To the people and nation which has, for quite a while now, sustained its intellectual and historical discourse on theories and frameworks that were predominantly conceived and evolved by the dominant ‘outsider’, these past achievements are rarely referred to or discussed. A large and vocal section in the Indian academia today prefer to brush these aside as inanities because these past civilisational achievement do not conform to their theory which advocates, ad nauseam, that nothing good, noble or original ever came out of Hindu civilisation.
The standards and injunctions enunciated, through a collective effort, by the leaders of the Utthiramerur village during the peak of the mighty Hindu empire of the Cholas, remains vibrant in a contemporaneous light, especially in the current political climate. To look at some of it in the midst of the present democratic churning gives an insight into how nepotism and dynastism were never acceptable in Indian democracy — or at least the indigenous version of it evolved through millennia in course of our civilisational march.
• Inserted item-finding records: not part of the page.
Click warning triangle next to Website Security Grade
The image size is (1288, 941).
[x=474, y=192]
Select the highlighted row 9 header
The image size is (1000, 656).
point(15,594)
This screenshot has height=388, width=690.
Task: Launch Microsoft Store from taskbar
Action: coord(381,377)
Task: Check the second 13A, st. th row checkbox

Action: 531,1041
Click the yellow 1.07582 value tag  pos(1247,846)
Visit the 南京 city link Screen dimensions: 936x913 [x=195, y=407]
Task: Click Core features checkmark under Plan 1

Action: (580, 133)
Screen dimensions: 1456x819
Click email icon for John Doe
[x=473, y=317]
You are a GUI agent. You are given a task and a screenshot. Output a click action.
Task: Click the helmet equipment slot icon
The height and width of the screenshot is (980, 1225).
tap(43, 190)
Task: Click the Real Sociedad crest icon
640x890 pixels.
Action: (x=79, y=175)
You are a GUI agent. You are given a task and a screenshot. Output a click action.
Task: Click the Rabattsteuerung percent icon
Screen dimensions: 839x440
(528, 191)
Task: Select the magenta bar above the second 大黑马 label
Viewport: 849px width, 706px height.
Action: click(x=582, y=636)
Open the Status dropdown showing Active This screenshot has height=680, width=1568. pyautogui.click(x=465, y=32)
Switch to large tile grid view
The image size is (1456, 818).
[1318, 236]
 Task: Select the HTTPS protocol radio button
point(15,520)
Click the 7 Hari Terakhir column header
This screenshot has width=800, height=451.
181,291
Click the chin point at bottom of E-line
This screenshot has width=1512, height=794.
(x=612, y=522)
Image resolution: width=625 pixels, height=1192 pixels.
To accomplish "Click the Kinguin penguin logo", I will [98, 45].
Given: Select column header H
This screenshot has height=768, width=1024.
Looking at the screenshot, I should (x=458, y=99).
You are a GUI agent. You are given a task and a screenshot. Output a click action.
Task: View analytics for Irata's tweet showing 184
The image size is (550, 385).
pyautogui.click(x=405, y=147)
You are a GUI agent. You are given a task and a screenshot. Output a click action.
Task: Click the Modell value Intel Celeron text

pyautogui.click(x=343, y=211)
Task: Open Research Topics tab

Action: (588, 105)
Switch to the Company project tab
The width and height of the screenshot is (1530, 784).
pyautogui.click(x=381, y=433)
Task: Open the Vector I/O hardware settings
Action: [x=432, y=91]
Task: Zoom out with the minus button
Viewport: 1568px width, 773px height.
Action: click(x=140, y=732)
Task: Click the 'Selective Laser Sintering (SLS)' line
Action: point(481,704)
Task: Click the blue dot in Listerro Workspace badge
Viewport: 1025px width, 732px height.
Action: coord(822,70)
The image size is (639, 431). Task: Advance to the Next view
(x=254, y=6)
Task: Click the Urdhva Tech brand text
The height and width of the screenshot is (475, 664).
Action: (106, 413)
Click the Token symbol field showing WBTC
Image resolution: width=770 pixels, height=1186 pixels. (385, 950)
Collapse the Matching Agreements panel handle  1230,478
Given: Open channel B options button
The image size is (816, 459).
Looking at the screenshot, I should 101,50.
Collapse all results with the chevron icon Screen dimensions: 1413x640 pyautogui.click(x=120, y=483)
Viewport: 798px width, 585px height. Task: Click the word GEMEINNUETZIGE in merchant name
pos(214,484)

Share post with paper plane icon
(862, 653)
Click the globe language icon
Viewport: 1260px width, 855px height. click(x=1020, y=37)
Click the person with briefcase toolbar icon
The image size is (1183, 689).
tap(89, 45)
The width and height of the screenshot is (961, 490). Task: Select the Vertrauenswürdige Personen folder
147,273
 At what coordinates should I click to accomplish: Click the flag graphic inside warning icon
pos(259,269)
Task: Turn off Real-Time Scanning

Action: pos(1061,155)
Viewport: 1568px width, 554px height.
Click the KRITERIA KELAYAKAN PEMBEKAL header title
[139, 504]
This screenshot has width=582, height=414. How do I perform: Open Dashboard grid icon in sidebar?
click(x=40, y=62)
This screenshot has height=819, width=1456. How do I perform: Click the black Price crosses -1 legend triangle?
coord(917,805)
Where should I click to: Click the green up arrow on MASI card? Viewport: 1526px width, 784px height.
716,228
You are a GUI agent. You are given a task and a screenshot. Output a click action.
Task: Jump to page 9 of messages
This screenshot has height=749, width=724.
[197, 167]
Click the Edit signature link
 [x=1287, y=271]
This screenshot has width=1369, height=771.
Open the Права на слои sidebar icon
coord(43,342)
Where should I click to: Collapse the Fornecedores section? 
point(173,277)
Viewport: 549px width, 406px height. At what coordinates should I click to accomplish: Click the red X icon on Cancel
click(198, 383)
In his monograph, Elections in Ancient Tamilnad, R Nagaswamy, one of the leading Indian epigraphists discusses these fascinating electoral cannons of Indian civilization. He points out that the Utthiramerur inscriptions of 920 CE were meticulous and severe and strove to uphold high standards in public life and conduct. The inscriptions insisted on fixing a certain minimum and maximum age limit for those aspiring for office. It did not support the urge among candidates to perpetuate themselves in power beyond the stipulated age limit. It pointed out that such an urge “would create a sense of frustration in the younger generation and there would be no smooth or gradual change over.”
Among other issues the Utthiramerur electoral framework insisted that a “candidate ought to be an honest man” who had “acquired his property through honest means and not one who took shelter under legal intricacies and appeared honest”. It also preferred candidates who were known for or had proven “administrative ability (Kaaryattil nipunar)” and the novice, the confused and the braggart were usually discouraged from contesting.
The Utthiramerur inscriptions’ stipulations for disqualification of candidates were severe. It enumerated the following sins for disqualification: “One who was guilty of neglecting proper accounting at the end of the year” despite having been elected to one of the public committees was to be “disqualified from standing for elections throughout his life”; “Any elected member who accepted bribe was also permanently debarred from standing for elections”, “One who misappropriated any property was also disqualified” as was one who “acted against the interest of the society and was a potential danger to the peaceful life of the people and was seen as a graama kantaka” (village thorn). Interestingly not only was the individual guilty of any of the above faults disqualified from seeking election but also “all his relations in the father’s family, the mother’s family and his wife’s family were permanently debarred”.
The last six decades of our politics has only served to eradicate the memory of the Utthiramerur injunctions — it is a sign of hope that the political discourse is now altering and has at last gradually begun moving us nearer to our true and essential political self.